There were casualties following another new low for the Boks - Elton Jantjies and Damian de Allende were both axed - but Cronje can count himself extremely lucky to have kept his place. 

Having had a golden opportunity to make the No 9 jersey his own this year, Cronje got off to a good start as the Boks cruised past France and Argentina in their first five Tests of the year. 

Injury ruled Cronje out of two of those, but he had done enough in his first three performances to suggest that the Boks had a reliable scrumhalf in their ranks. 

Another injury meant that he missed the 57-0 nightmare in Albany, but by the time the Boks had finished off their Rugby Championship campaign with a draw against Australia in Bloemfontein and defeat to the All Blacks in Cape Town, Cronje was beginning to find himself on the receiving end of some hefty criticism. 

Those concerns reached new heights on Saturday when Cronje was schooled by his opposite number, Conor Murray, in a performance that was as bad as any in recent Springbok memory. 

Cronje's kicking game was woeful, with his box kicks either going straight up or way too far. 

He simply offered the Boks nothing when they were in possession - his game management and decision-making leaving a lot to be desired. 

Somehow, Cronje has an opportunity to make amends this weekend against France in Paris, but the Ireland massacre reminded us how much South Africa has struggled to replace Fourie du Preez. 

Even in the twilight of his career, Du Preez was a Springbok warrior and a class act. 

Few will forget his match-winning try against Wales in the quarter-final of the 2015 World Cup and that, after Jean de Villiers was ruled out through injury, Du Preez stepped up to captain that side to a very respectable semi-final loss to the All Blacks. 

Du Preez, a World Cup winner in 2007, finished with 76 Test caps and is considered one of the game's great No 9s.

Before that, Joost van der Westhuizen played 89 Test matches for the Boks, also winning a World Cup and also considered one of the best the game has ever seen. 

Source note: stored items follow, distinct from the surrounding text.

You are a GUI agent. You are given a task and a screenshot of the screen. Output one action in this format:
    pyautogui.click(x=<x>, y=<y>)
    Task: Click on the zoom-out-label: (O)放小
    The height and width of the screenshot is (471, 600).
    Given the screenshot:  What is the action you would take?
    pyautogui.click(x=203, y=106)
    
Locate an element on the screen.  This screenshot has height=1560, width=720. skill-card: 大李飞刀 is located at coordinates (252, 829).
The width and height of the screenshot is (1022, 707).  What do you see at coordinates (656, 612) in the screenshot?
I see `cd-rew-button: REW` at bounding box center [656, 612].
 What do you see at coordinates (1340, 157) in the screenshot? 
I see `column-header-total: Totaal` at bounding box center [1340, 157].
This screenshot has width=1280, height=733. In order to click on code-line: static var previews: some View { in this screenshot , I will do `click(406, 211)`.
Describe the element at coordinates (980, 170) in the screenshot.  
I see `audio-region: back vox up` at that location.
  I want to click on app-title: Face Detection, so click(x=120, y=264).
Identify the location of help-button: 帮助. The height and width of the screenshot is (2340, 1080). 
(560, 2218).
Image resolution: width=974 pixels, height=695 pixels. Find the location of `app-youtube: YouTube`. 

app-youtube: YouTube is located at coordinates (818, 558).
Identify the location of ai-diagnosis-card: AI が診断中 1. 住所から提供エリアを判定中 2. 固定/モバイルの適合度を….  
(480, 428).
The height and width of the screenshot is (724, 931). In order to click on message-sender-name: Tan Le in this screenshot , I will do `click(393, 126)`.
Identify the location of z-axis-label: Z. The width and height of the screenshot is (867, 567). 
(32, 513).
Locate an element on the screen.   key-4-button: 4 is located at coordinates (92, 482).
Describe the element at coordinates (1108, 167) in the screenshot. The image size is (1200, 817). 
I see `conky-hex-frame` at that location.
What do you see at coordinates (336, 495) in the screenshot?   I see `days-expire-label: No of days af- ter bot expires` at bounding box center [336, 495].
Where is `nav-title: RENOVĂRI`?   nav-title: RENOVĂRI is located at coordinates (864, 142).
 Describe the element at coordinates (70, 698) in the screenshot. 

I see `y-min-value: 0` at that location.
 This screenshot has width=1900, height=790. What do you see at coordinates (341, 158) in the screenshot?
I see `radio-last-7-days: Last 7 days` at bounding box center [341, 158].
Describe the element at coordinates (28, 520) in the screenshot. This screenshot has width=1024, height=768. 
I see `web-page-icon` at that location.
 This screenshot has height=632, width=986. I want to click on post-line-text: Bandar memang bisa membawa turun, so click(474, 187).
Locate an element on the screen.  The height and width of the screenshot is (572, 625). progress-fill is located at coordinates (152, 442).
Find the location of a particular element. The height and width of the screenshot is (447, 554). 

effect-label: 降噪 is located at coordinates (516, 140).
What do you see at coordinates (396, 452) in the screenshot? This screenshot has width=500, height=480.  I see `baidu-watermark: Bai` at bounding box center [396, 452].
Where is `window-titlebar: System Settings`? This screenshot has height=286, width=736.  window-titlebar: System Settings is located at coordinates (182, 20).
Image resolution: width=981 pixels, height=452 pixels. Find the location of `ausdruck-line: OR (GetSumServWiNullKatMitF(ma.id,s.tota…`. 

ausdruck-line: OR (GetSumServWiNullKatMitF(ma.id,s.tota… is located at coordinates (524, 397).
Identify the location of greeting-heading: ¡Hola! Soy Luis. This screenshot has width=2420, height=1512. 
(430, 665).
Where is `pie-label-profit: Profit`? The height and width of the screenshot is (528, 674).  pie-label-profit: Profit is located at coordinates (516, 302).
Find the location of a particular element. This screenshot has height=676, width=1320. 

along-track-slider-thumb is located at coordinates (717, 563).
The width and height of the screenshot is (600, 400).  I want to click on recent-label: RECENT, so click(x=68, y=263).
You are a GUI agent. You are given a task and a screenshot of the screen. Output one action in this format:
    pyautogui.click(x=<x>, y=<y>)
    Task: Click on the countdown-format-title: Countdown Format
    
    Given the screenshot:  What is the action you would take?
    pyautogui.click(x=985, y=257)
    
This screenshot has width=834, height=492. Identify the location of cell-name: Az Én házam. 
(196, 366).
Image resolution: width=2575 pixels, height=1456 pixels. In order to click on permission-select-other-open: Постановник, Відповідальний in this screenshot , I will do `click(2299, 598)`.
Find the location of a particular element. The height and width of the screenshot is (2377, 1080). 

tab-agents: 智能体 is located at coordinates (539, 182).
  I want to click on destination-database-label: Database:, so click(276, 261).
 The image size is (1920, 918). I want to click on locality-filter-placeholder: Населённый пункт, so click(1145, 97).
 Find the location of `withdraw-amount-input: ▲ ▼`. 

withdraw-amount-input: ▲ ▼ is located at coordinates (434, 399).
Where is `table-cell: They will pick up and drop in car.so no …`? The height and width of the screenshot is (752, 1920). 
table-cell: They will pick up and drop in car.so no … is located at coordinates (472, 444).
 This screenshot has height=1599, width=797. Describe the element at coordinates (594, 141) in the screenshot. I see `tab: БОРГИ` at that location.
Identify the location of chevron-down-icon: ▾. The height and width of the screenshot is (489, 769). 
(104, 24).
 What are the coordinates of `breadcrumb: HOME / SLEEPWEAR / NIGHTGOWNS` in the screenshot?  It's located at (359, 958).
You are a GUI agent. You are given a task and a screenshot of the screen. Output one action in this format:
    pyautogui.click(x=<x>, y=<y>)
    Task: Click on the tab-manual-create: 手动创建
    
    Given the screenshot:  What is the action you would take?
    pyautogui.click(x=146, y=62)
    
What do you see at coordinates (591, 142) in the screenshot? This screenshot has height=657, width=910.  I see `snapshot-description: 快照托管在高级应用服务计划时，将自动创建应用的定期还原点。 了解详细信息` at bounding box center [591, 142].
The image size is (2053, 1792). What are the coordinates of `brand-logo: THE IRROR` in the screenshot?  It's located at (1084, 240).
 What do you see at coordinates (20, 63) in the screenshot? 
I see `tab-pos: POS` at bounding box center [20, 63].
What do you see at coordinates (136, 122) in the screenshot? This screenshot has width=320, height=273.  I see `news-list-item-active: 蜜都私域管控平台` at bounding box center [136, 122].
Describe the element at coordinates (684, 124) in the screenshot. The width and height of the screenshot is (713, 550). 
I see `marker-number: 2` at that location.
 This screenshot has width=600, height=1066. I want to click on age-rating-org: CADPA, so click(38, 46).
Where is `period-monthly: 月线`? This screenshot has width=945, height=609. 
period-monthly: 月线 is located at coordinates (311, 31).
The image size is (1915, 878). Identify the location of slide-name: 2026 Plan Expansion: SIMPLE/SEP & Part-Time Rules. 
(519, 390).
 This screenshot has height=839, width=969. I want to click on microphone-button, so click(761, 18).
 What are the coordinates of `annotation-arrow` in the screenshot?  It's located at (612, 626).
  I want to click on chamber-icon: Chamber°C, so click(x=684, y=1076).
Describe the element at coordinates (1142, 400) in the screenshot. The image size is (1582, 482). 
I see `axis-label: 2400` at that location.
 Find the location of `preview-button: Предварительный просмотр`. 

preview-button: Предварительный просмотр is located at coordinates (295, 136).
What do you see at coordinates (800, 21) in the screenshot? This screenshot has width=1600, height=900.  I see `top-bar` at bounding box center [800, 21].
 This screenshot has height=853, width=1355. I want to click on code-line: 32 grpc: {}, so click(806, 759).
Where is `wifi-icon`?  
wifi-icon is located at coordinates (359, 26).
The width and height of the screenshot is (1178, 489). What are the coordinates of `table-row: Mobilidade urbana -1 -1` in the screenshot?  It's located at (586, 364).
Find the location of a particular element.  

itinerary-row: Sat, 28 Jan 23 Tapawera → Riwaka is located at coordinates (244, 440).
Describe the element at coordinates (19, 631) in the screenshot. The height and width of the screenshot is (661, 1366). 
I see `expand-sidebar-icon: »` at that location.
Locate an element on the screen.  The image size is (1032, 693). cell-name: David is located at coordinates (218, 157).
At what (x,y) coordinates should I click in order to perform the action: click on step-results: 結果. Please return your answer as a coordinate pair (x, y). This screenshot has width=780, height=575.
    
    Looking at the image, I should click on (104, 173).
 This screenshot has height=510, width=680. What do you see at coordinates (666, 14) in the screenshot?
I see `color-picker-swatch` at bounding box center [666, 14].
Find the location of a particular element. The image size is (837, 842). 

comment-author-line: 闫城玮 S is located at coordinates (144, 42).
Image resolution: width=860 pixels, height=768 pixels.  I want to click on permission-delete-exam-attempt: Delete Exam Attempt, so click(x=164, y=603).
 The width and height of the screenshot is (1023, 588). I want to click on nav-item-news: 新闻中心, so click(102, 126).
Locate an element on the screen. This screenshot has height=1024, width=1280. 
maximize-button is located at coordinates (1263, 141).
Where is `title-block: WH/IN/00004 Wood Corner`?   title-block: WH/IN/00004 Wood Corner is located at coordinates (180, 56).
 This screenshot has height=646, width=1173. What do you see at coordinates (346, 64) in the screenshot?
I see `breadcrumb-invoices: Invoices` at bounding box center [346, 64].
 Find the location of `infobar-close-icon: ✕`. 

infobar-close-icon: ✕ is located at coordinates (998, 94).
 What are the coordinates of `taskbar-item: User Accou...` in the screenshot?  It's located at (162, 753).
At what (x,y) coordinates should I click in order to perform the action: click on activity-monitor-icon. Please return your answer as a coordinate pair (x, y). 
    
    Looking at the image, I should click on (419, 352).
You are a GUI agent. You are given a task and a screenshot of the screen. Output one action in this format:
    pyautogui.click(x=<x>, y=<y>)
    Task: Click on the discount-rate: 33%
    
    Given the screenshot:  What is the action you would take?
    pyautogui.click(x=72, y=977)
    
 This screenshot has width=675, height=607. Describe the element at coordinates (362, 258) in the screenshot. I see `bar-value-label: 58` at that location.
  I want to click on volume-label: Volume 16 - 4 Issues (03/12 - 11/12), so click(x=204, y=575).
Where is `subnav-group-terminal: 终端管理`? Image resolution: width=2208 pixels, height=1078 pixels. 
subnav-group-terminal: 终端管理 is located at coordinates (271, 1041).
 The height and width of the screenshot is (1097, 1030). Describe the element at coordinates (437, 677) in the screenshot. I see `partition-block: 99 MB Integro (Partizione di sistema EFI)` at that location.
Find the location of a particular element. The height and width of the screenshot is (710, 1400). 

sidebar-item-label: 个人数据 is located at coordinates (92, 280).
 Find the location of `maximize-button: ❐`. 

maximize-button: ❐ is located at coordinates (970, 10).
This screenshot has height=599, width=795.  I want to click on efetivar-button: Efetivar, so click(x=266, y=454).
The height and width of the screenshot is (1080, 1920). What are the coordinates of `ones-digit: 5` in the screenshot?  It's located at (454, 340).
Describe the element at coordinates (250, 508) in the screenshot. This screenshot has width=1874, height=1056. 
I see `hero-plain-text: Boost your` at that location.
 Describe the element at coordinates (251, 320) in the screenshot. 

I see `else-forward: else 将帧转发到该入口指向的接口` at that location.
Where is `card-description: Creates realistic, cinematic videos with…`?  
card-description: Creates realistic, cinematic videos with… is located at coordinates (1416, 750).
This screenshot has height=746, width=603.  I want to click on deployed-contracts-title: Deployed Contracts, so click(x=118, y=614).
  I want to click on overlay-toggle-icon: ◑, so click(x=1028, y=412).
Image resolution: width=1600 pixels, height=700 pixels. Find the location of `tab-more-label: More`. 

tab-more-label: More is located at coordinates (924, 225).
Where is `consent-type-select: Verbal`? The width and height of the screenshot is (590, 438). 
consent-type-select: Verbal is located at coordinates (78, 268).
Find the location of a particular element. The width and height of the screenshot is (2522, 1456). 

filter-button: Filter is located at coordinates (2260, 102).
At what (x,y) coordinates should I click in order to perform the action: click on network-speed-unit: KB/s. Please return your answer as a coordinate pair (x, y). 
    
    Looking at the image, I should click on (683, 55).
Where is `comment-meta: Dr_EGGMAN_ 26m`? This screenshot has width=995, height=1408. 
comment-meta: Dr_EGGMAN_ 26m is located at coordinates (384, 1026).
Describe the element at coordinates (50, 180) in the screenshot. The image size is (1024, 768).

Van der Westhuizen played from 1993 to 2003, while Du Preez played from 2004 to 2015. For the most part, the Boks have had a world class scrumhalf at their disposal. 

But, since the end of the 2015 World Cup and the beginning of the Allister Coetzee era, that has not been the case. 

Coetzee first backed Faf de Klerk, who despite being an exciting player for the Lions did not cut it at international level. 

Francois Hougaard has also tried, and failed, to stake a claim for the No 9 jersey this year while Cronje is also currently letting his opportunity slip. 

The new overseas-based player policy that has been implemented by SA Rugby means that Cobus Reinach is not available for selection. 

That leaves Rudy Paige, who was not even the out-and-out first choice at the Bulls this year as Nollis Marais backed Piet van Zyl. 

Paige has at least shown glimpses of spark when he has come off the bench for the Boks this year and a start against France had seemed a real possibility before Coetzee opted to back Cronje again. 

You don't quite know what you have until it's gone, and that is very much the case when talking Springbok flyhalves. 

There were many who believed that Du Preez was too old to play at the 2015 World Cup, but his class never disappeared. 

Now, two years after his retirement, the Boks are nowhere near replacing the quality they have been so used to at No 9. 

Saturday is a massive test for Cronje. It is a massive test for a lot of Boks. 

For all of his troubles, Coetzee has been loyal in backing his players this year, even when they have struggled. 

It's time the players start repaying that faith.